In Mays El Jabal, lifelong resident Hassan Nasser stood on the balcony of his stone house, tobacco fields stretching below as a drone's shadow glided overhead. "We sleep and wake to the sound of drones. It feels like the sky no longer belongs to us," he told Xinhua, eyes tracking the machine.
"My children are particularly affected. When drones fly low above our home, it's like we're under a spotlight," he said.
From Houla's fig-lined paths to Majidiyeh's wheat plains, this mechanical buzz has rewired daily rhythms: Farmers till soil with necks craned upward; Children pause their play at the whirring crescendo.

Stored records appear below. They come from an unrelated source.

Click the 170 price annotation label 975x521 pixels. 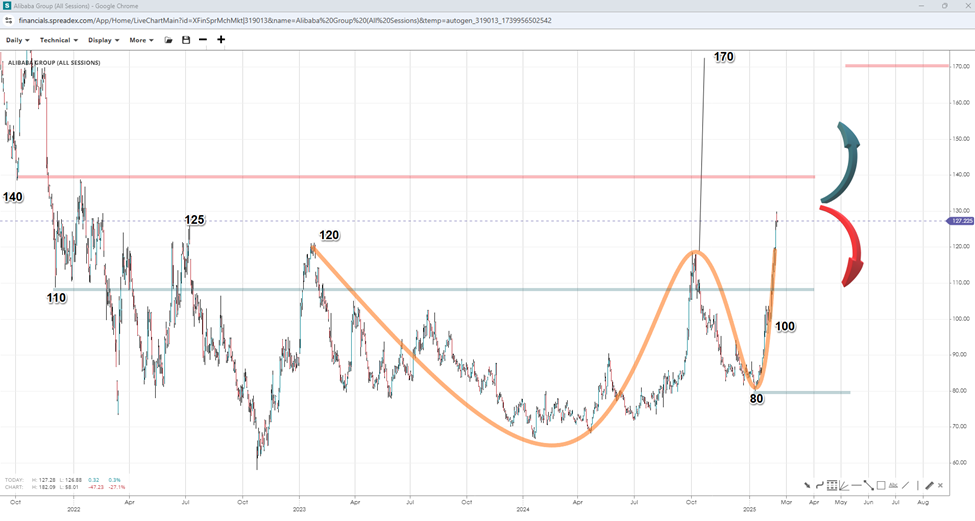[x=724, y=57]
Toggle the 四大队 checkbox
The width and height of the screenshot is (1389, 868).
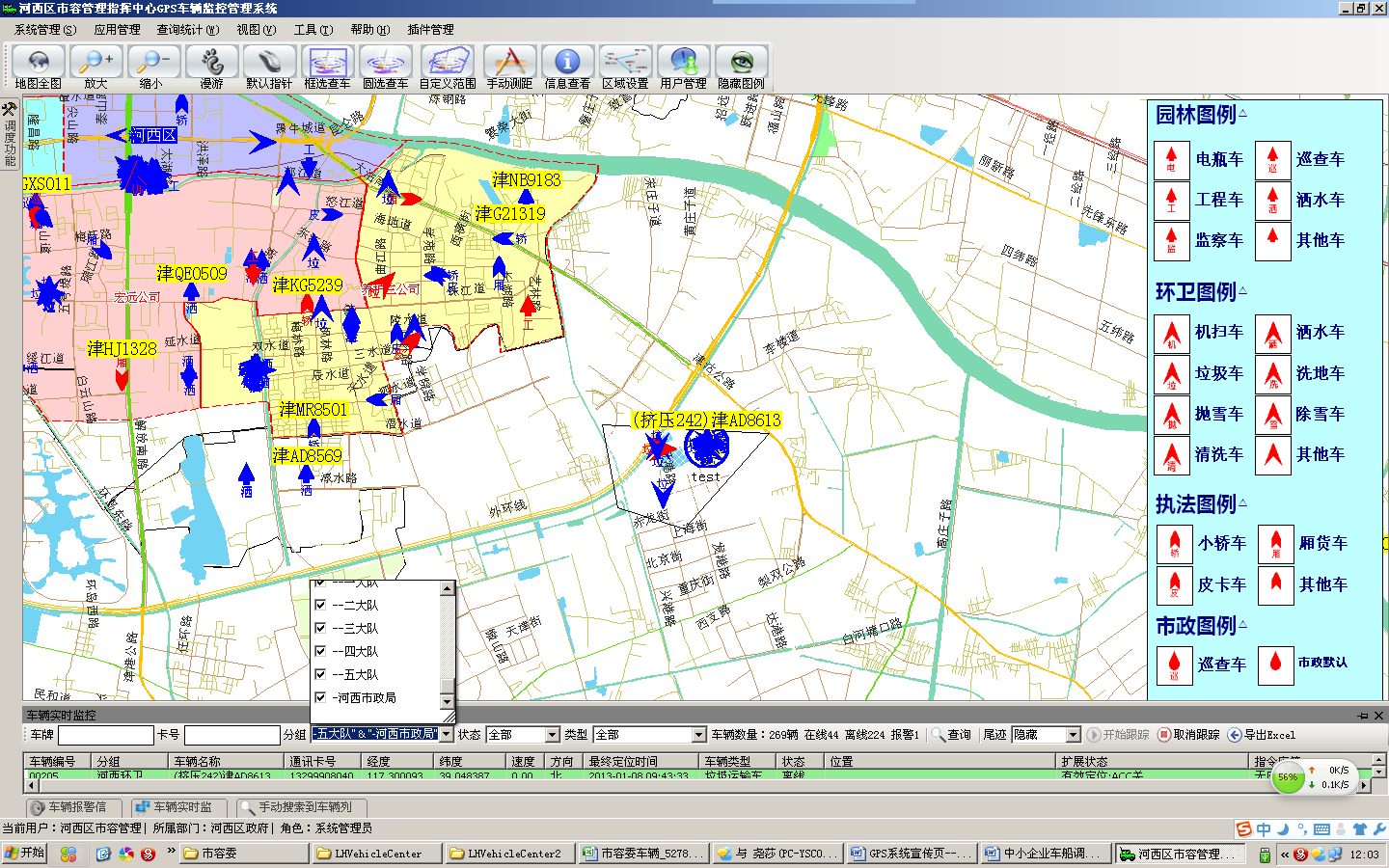(x=320, y=652)
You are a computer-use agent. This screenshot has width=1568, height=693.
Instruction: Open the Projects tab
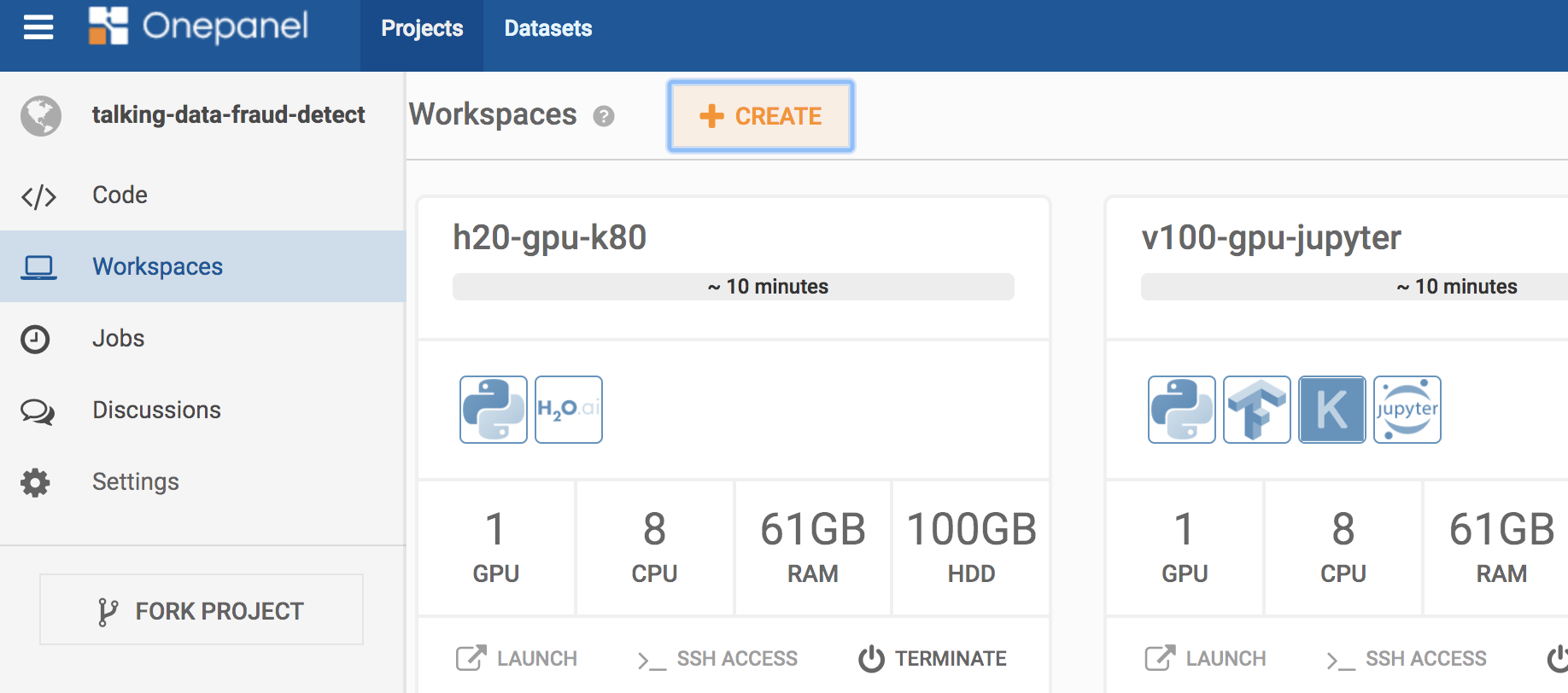pyautogui.click(x=422, y=28)
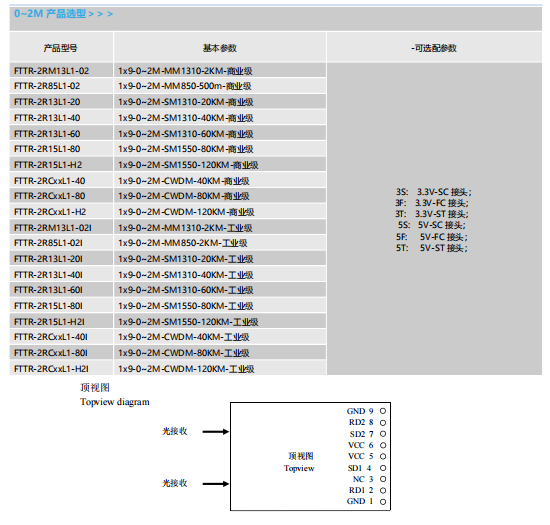Select the FTTR-2RM13L1-02I industrial model
Screen dimensions: 550x525
(x=61, y=228)
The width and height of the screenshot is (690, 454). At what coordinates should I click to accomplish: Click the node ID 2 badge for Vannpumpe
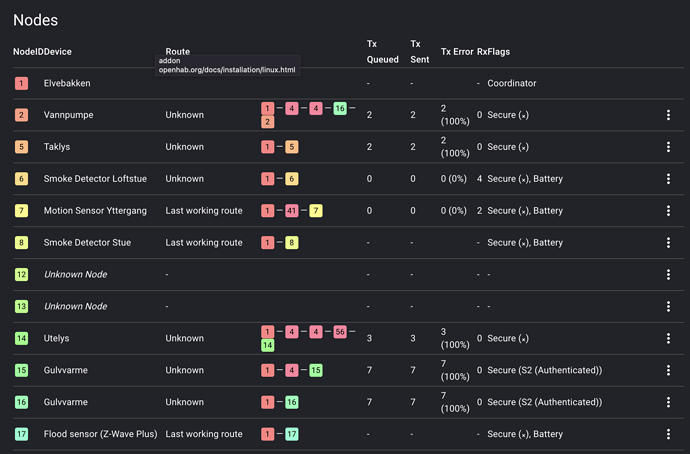(21, 115)
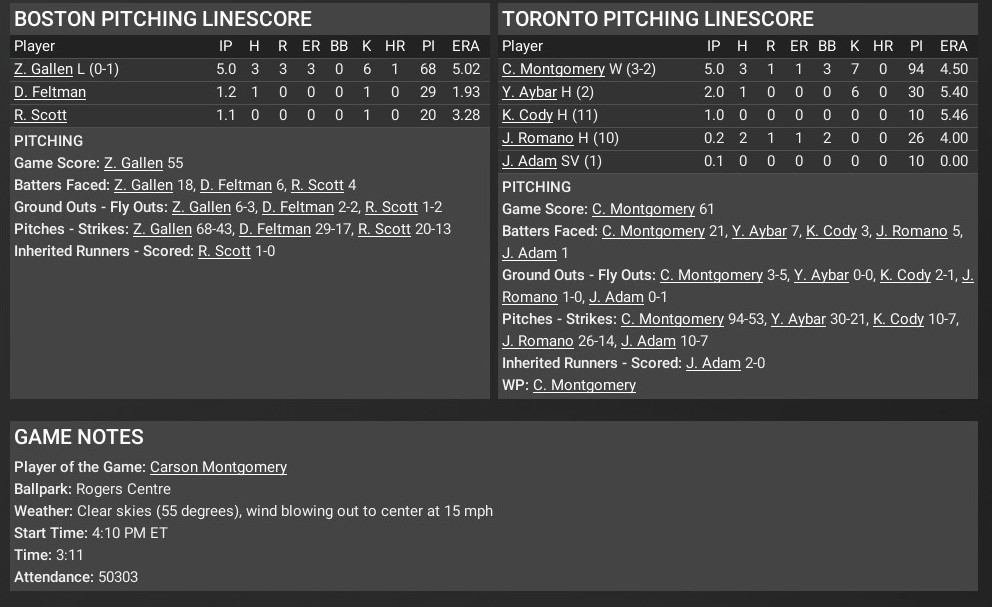The height and width of the screenshot is (607, 992).
Task: Click K. Cody in Toronto linescore table
Action: pyautogui.click(x=527, y=115)
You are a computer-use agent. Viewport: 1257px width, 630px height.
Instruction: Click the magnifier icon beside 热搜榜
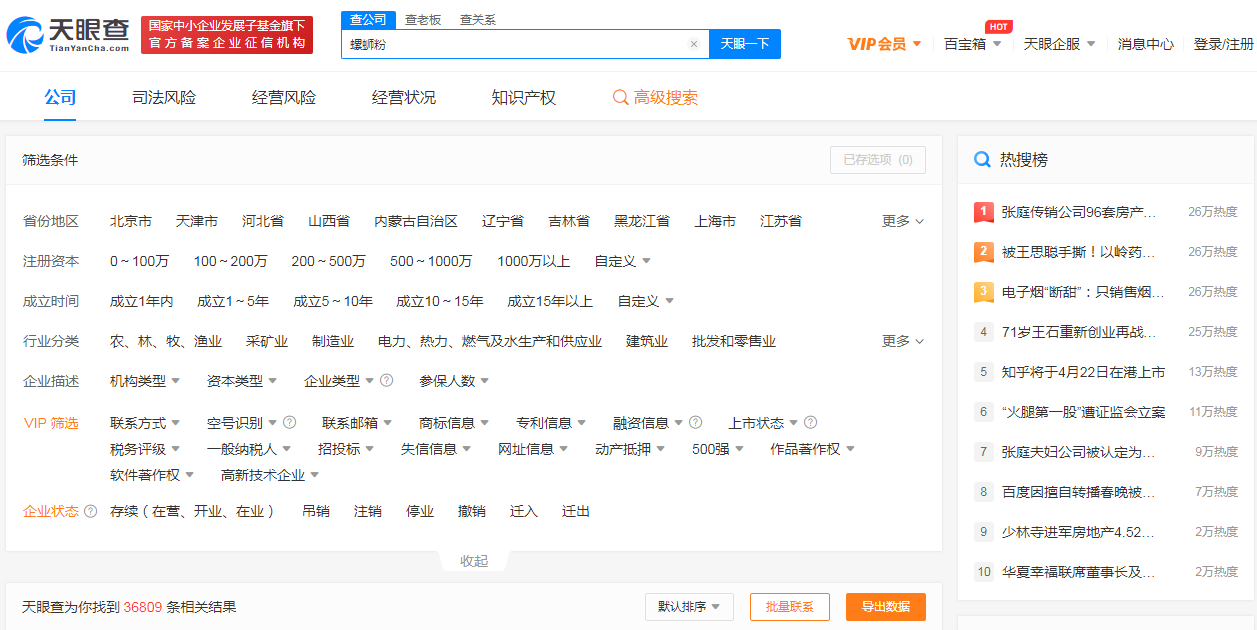[982, 160]
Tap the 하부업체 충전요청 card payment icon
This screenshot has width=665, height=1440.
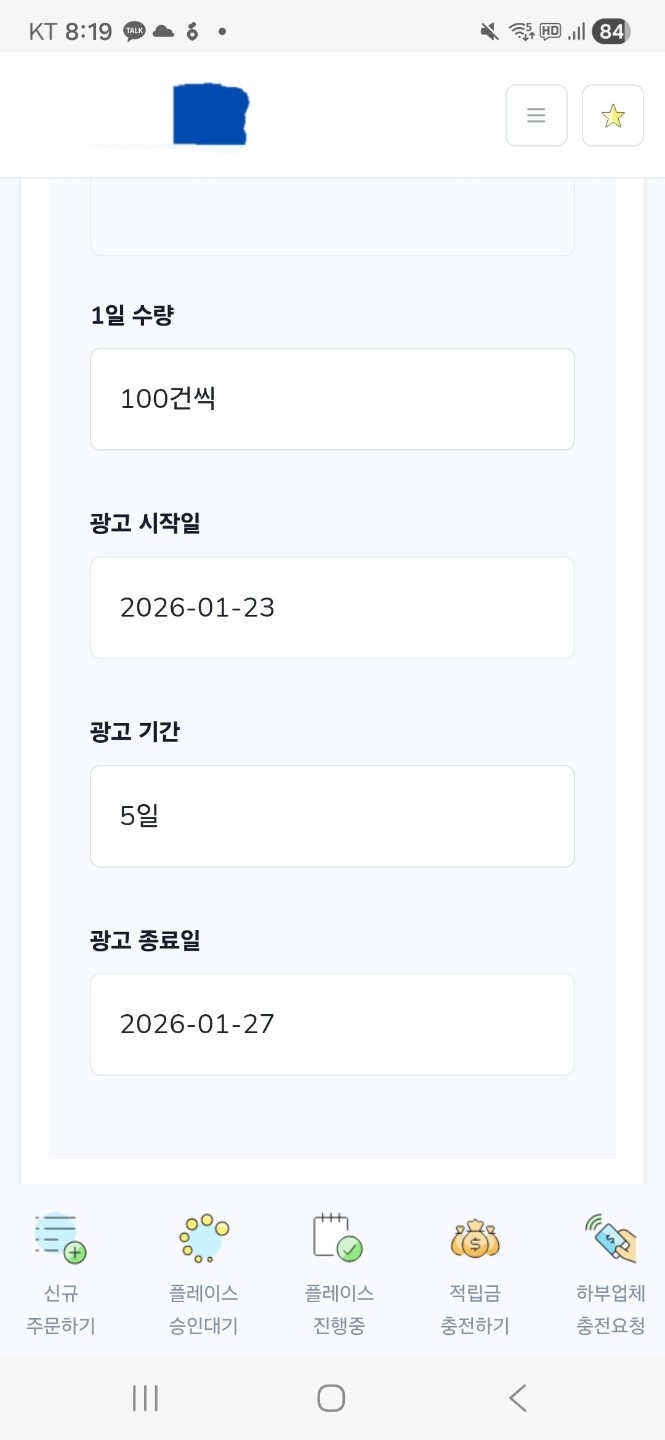tap(610, 1239)
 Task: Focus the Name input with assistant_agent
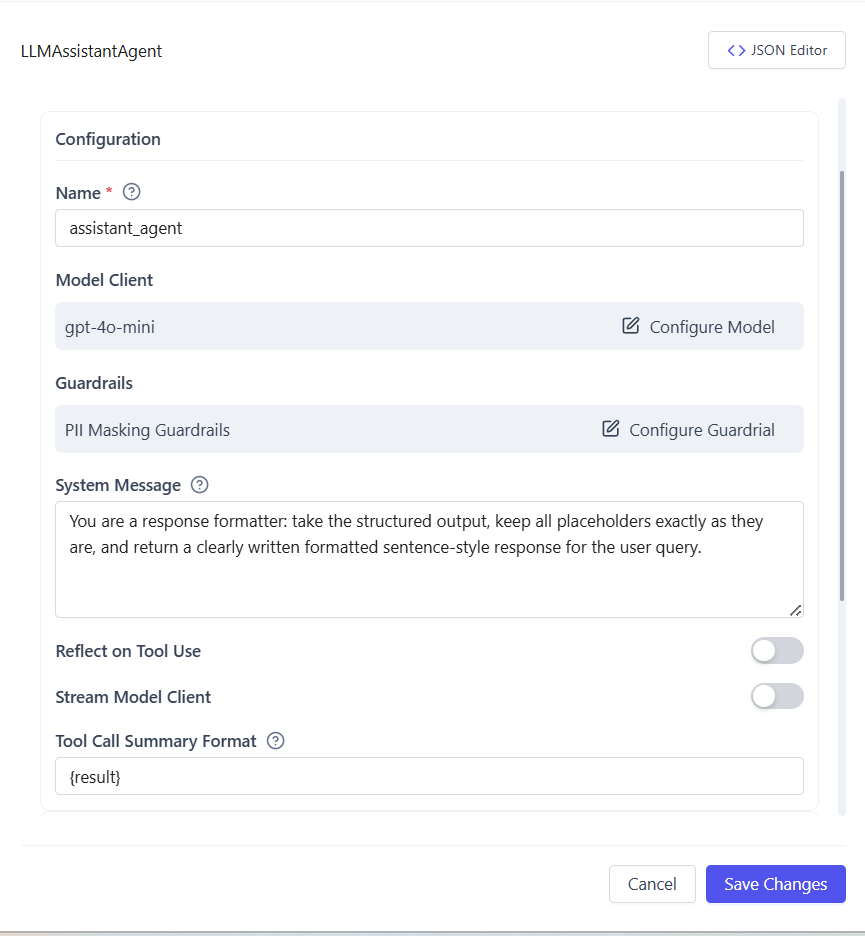tap(429, 228)
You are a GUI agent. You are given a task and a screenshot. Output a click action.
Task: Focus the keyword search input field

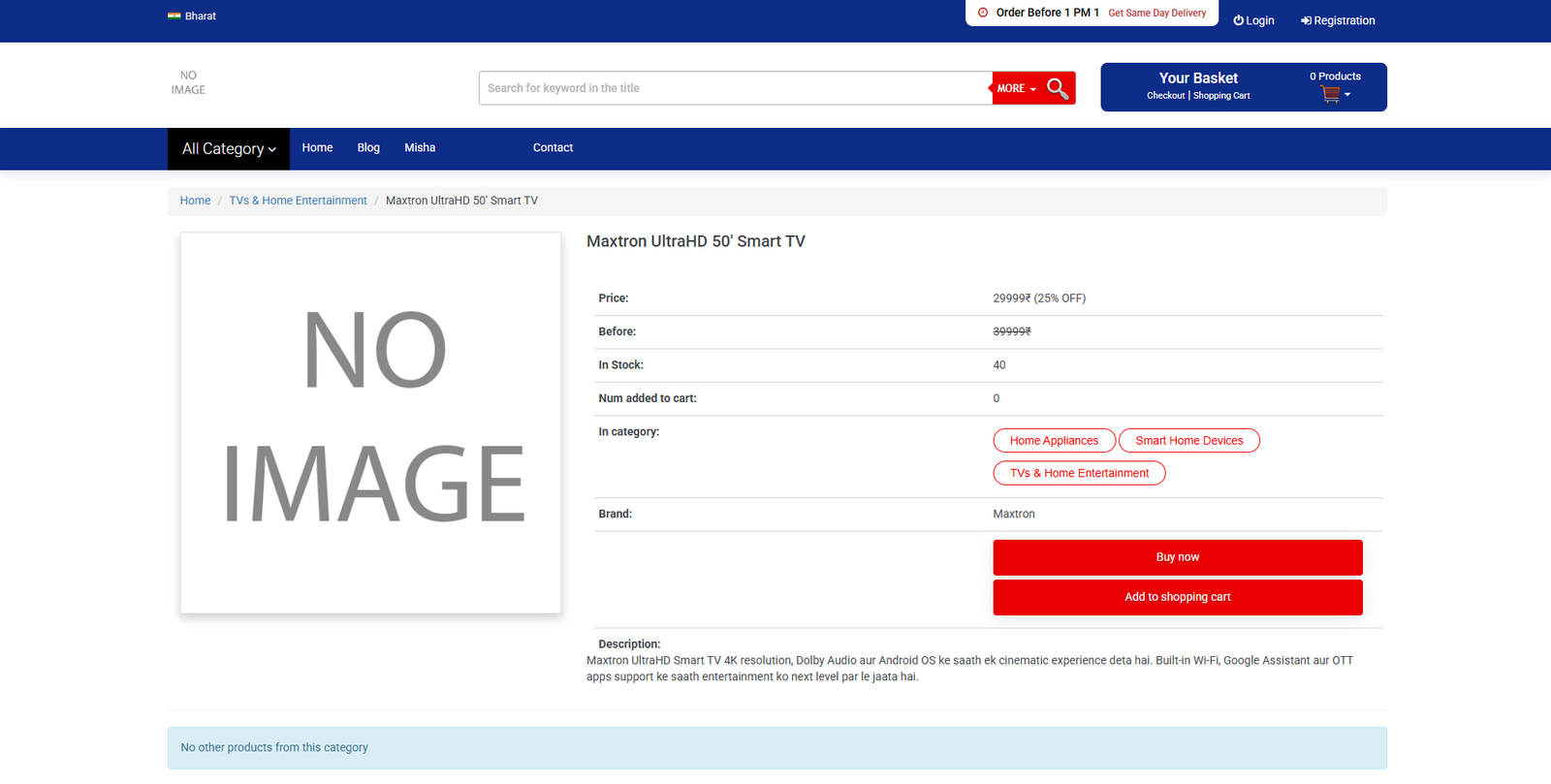click(x=735, y=88)
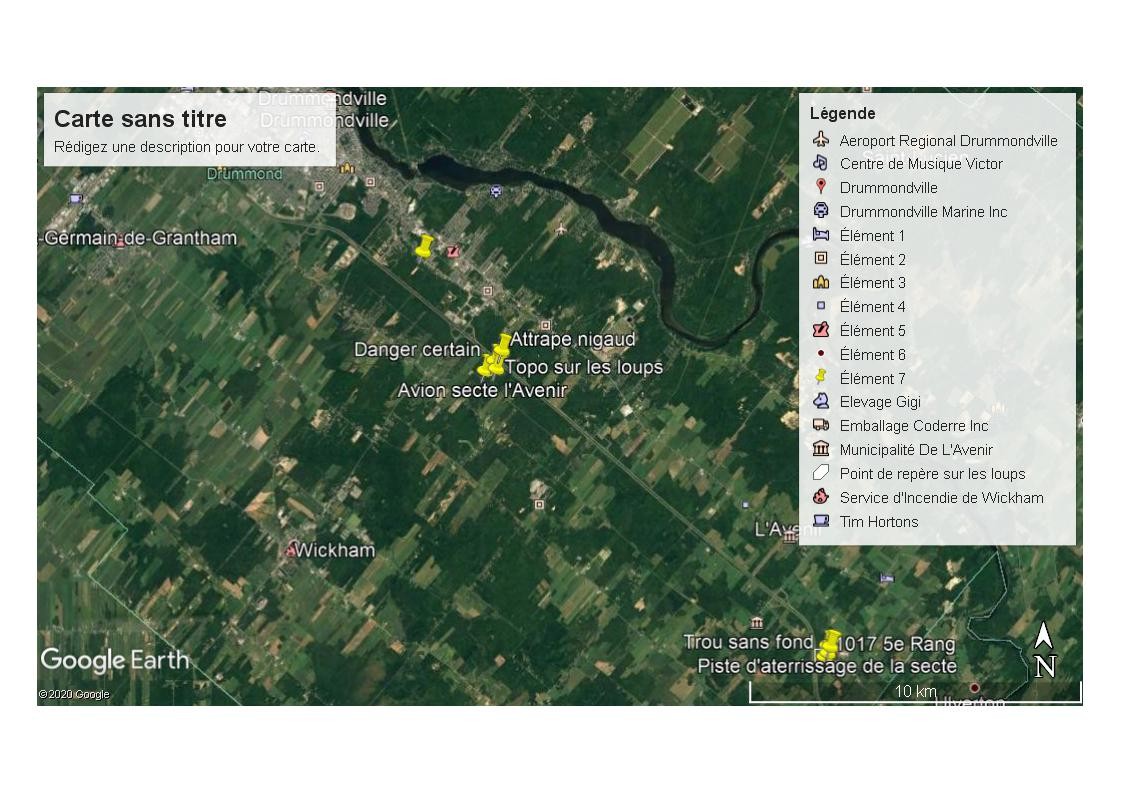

Even the calls to prayer from village mosques are drowned out by the drones.
Some machines broadcast audio messages through speakers, urging residents not to obstruct rooftops or to keep windows uncovered; Others drop leaflets containing warnings or criticisms of Hezbollah.
Lebanese security sources reported a more than 40-percent surge in Israeli drone flights over the southern and eastern regions since January -- some reaching Beirut, far beyond the conflict-prone border zone.
The drones break a ceasefire agreement between Israel and Hezbollah reached in November 2024, and violate UN Resolution 1701. Yet for villagers, the breach is more visceral than diplomatic.
"This daily hovering creates tension for everyone," said Sawsan Hijazi, a 22-year-old university student from Houla, pausing beneath a fig tree as a black speck crossed the sky. "We feel powerless. You can't hide from them."
"It's not just about fear ... It's the feeling of being watched -- like even your thoughts aren't private," she said.
In Majidiyeh, 60-year-old farmer Jihad Shehadeh leaned on his hoe, sweat beading beneath a drone circling for over an hour. "The noise itself creates stress and discomfort ... It's hard to concentrate. Some workers even leave early."
Further inland in Nabatieh, Hanadi Nasrallah said she has to invent stories for her five children.
"They hear the buzzing and get scared. They think something is about to happen," she told Xinhua in her kitchen, her youngest daughter clinging to her leg. "I tell them it's just a big toy in the sky. But they're not convinced."
Psychologist Juliette Al-Qadi, based in Tyre, warned of the hidden scars from the drones: "Children exposed to prolonged surveillance noise often show symptoms of anxiety, sleeplessness, and hypervigilance ... It's a form of trauma where the threat is invisible but constant."
As dusk gilded the hills of Mays El Jabal, Nasser went outside to water his plants beneath the thickening drone thrum.
"We've learned to carry on," he said quietly, brushing dust off a potted geranium. "But it's not the same sky anymore."